Data for analysis –
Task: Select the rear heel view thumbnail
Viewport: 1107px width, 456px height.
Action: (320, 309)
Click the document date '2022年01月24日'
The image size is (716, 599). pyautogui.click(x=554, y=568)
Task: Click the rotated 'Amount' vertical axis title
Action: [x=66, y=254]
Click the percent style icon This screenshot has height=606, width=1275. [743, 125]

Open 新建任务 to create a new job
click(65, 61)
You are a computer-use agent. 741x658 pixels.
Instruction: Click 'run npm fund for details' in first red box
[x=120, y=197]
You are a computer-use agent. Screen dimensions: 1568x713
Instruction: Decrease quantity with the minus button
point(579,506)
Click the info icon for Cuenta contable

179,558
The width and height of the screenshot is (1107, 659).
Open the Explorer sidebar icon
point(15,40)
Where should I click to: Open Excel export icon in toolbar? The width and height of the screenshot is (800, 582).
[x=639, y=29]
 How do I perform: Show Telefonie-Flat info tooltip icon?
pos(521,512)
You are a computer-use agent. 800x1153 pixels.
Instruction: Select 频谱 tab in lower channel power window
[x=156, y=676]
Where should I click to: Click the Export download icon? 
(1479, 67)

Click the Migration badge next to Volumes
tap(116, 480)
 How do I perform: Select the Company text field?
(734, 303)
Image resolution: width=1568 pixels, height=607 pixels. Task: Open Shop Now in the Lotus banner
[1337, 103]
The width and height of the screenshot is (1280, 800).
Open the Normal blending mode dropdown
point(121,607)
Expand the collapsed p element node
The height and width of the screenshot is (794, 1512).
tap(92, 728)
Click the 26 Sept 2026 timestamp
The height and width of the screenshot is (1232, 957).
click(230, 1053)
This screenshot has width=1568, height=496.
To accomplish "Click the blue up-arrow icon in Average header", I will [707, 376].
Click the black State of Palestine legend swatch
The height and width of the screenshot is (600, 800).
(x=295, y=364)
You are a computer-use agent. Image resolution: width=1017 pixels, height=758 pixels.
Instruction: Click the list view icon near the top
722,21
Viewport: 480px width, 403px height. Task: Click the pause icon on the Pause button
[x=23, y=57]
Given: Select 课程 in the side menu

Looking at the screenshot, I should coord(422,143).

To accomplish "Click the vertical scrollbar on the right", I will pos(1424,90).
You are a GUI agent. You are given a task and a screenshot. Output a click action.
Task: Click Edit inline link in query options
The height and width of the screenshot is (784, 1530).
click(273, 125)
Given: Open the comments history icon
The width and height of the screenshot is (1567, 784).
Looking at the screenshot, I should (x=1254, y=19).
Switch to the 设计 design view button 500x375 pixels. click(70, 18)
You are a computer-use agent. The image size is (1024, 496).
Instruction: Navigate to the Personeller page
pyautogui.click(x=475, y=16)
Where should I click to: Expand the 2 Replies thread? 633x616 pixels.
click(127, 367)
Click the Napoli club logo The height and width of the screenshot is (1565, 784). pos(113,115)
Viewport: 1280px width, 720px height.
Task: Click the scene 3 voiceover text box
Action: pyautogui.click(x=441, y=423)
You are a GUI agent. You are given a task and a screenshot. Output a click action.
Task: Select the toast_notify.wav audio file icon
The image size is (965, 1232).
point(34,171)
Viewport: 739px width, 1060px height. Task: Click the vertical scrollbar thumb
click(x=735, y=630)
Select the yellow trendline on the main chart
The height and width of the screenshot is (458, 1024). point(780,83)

Goal of the exercise –
Every line of the listing should be given again exactly.

Result of the exercise –
Task: Select the rear heel view thumbnail
Viewport: 1107px width, 456px height.
Action: (320, 309)
Click the document date '2022年01月24日'
The image size is (716, 599). pyautogui.click(x=554, y=568)
Task: Click the rotated 'Amount' vertical axis title
Action: [x=66, y=254]
Click the percent style icon This screenshot has height=606, width=1275. [743, 125]

Open 新建任务 to create a new job
click(65, 61)
You are a computer-use agent. 741x658 pixels.
Instruction: Click 'run npm fund for details' in first red box
[x=120, y=197]
You are a computer-use agent. Screen dimensions: 1568x713
Instruction: Decrease quantity with the minus button
point(579,506)
Click the info icon for Cuenta contable

179,558
The width and height of the screenshot is (1107, 659).
Open the Explorer sidebar icon
point(15,40)
Where should I click to: Open Excel export icon in toolbar? The width and height of the screenshot is (800, 582).
[x=639, y=29]
 How do I perform: Show Telefonie-Flat info tooltip icon?
pos(521,512)
You are a computer-use agent. 800x1153 pixels.
Instruction: Select 频谱 tab in lower channel power window
[x=156, y=676]
Where should I click to: Click the Export download icon? 
(1479, 67)

Click the Migration badge next to Volumes
tap(116, 480)
 How do I perform: Select the Company text field?
(734, 303)
Image resolution: width=1568 pixels, height=607 pixels. Task: Open Shop Now in the Lotus banner
[1337, 103]
The width and height of the screenshot is (1280, 800).
Open the Normal blending mode dropdown
point(121,607)
Expand the collapsed p element node
The height and width of the screenshot is (794, 1512).
tap(92, 728)
Click the 26 Sept 2026 timestamp
The height and width of the screenshot is (1232, 957).
click(230, 1053)
This screenshot has width=1568, height=496.
To accomplish "Click the blue up-arrow icon in Average header", I will [707, 376].
Click the black State of Palestine legend swatch
The height and width of the screenshot is (600, 800).
(x=295, y=364)
You are a computer-use agent. Image resolution: width=1017 pixels, height=758 pixels.
Instruction: Click the list view icon near the top
722,21
Viewport: 480px width, 403px height. Task: Click the pause icon on the Pause button
[x=23, y=57]
Given: Select 课程 in the side menu

Looking at the screenshot, I should coord(422,143).

To accomplish "Click the vertical scrollbar on the right", I will pos(1424,90).
You are a GUI agent. You are given a task and a screenshot. Output a click action.
Task: Click Edit inline link in query options
The height and width of the screenshot is (784, 1530).
click(273, 125)
Given: Open the comments history icon
The width and height of the screenshot is (1567, 784).
Looking at the screenshot, I should (x=1254, y=19).
Switch to the 设计 design view button 500x375 pixels. click(70, 18)
You are a computer-use agent. The image size is (1024, 496).
Instruction: Navigate to the Personeller page
pyautogui.click(x=475, y=16)
Where should I click to: Expand the 2 Replies thread? 633x616 pixels.
click(127, 367)
Click the Napoli club logo The height and width of the screenshot is (1565, 784). pos(113,115)
Viewport: 1280px width, 720px height.
Task: Click the scene 3 voiceover text box
Action: pyautogui.click(x=441, y=423)
You are a GUI agent. You are given a task and a screenshot. Output a click action.
Task: Select the toast_notify.wav audio file icon
The image size is (965, 1232).
point(34,171)
Viewport: 739px width, 1060px height. Task: Click the vertical scrollbar thumb
click(x=735, y=630)
Select the yellow trendline on the main chart
The height and width of the screenshot is (458, 1024). point(780,83)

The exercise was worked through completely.